▶ _Selected text_:
◆ ◆ ◆ ◆
GOTM #8 *Spoilers* Thread

Hi Bamspeedy,

I'm pretty sure we are going down a pretty similar road. I've changed my view of this process now from "worker harvesting" to "specialist relocation". This is a more accurate way to milk more from the process. At my current pace now that longevity has set in I may get my internal score upto the 66000 range by the end of this game.

CB
 
:lol:

Yep, we have the same idea! I might get my internal per-turn score up in the 90,000 pt range, maybe over 100,000. Aeson had an internal per-turn score of 103,000 on Deity (which should be twice as much as Regent), and it was on a bigger map!
 
Cartouche Bee, & Bamspeedy,

If you get a chance would you mind explaining a bit on how you are getting the score so high? I am very curious and I would love to see some of the saved games along the way (After the GOTM is over of course). This is my first time trying to milk a game and I am learning a lot but I want to know more about how the score is generated for future games.
Also I am curious as to how much of an impact workers have on the score? I am builing a whole bunch of them to pop into the citys population at the end of the game, but I am unsure as to how much that will change my score. For example does the fact that they are starving take away from my score?
 
Hmmm...I think the light's coming on for me. My calculations above were based on a sustainable population in a city.
◆ ◆ ◆ ◆
▶ _Information shown_:

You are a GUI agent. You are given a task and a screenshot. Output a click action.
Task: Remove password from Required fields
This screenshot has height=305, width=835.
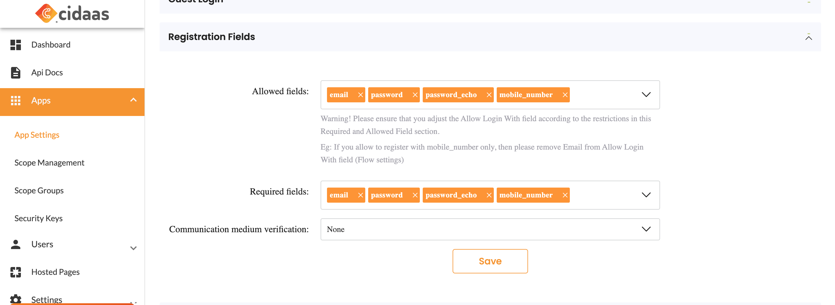415,195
◆ ◆ ◆ ◆
▶ _Actions to take_:
**a.** In the GOTM #8 thread, what internal per-turn score did Aeson reach on Deity?
**b.** Restate the GOTM #8 thread from the words "If you get a" through "from my score?", and switch "workers" to "settlers".
**c.** Pick up the GOTM #8 thread after its final sentence and carry it forward.

▶ _Answers to the exercise_:
**a.** 103,000

**b.**
If you get a chance would you mind explaining a bit on how you are getting the score so high? I am very curious and I would love to see some of the saved games along the way (After the GOTM is over of course). This is my first time trying to milk a game and I am learning a lot but I want to know more about how the score is generated for future games.
Also I am curious as to how much of an impact settlers have on the score? I am builing a whole bunch of them to pop into the citys population at the end of the game, but I am unsure as to how much that will change my score. For example does the fact that they are starving take away from my score?

**c.**
So, are you guys building workers before population dies of starvation, then stuffing them in somewhere else, and rotating specialists around?

Slick. :goodjob:

With Longevity, city populations quickly grow to unsustainable levels. Then the food level drops, and the population starves down to size.

I can clearly see that population juggling gives a short-term boost. But ultimately the food boxes drain anyway, correct?

It seems to me, but I'm not sure, that a long-term boost using this method would require that on the turn a city builds a worker, that the worker is first counted as a population point for scoring purposes, then built. Is this the case? If so, all of a sudden it starts to make sense (I was completely baffled yesterday).

I'd love to see a write-up of the management process you guys use.

I've just been letting excess population die. If they can't find a restaurant, then they don't deserve to eat. ;)

One more question: As my total culture was leading me to a premature cultural victory, I was forced to sell off most of my cultural improvements. Once the temples and cathedrals were gone from the totally corrupt cities, I could no longer maintain 100% happy citizens in most of them.

How does your strategic planning take this into account? Do you sell off cultural improvements in core cities early to preserve the happiness-builders in the corrupt areas late? Do you only build max-size cities on premo-land in corrupt areas? Do you relocate the palace late in the game? Or... do you use some other techniques?

That's five questions. I guess I lied. :o

Thanks to all for contributions to the thread. Collectively, I find your writings entertaining and informative. It is much appreciated.
 
By building workers in cities that have specialists and then moving those workers to one city and adding all those workers to that city you create a specialist capitol. The cities that you move the specialist from now has a reduced food consumption so they produce another specialist. Rinse and repeat to the end of the game. I recommend 1 specialist capitol per continent, it will save you alot of ferry traffic.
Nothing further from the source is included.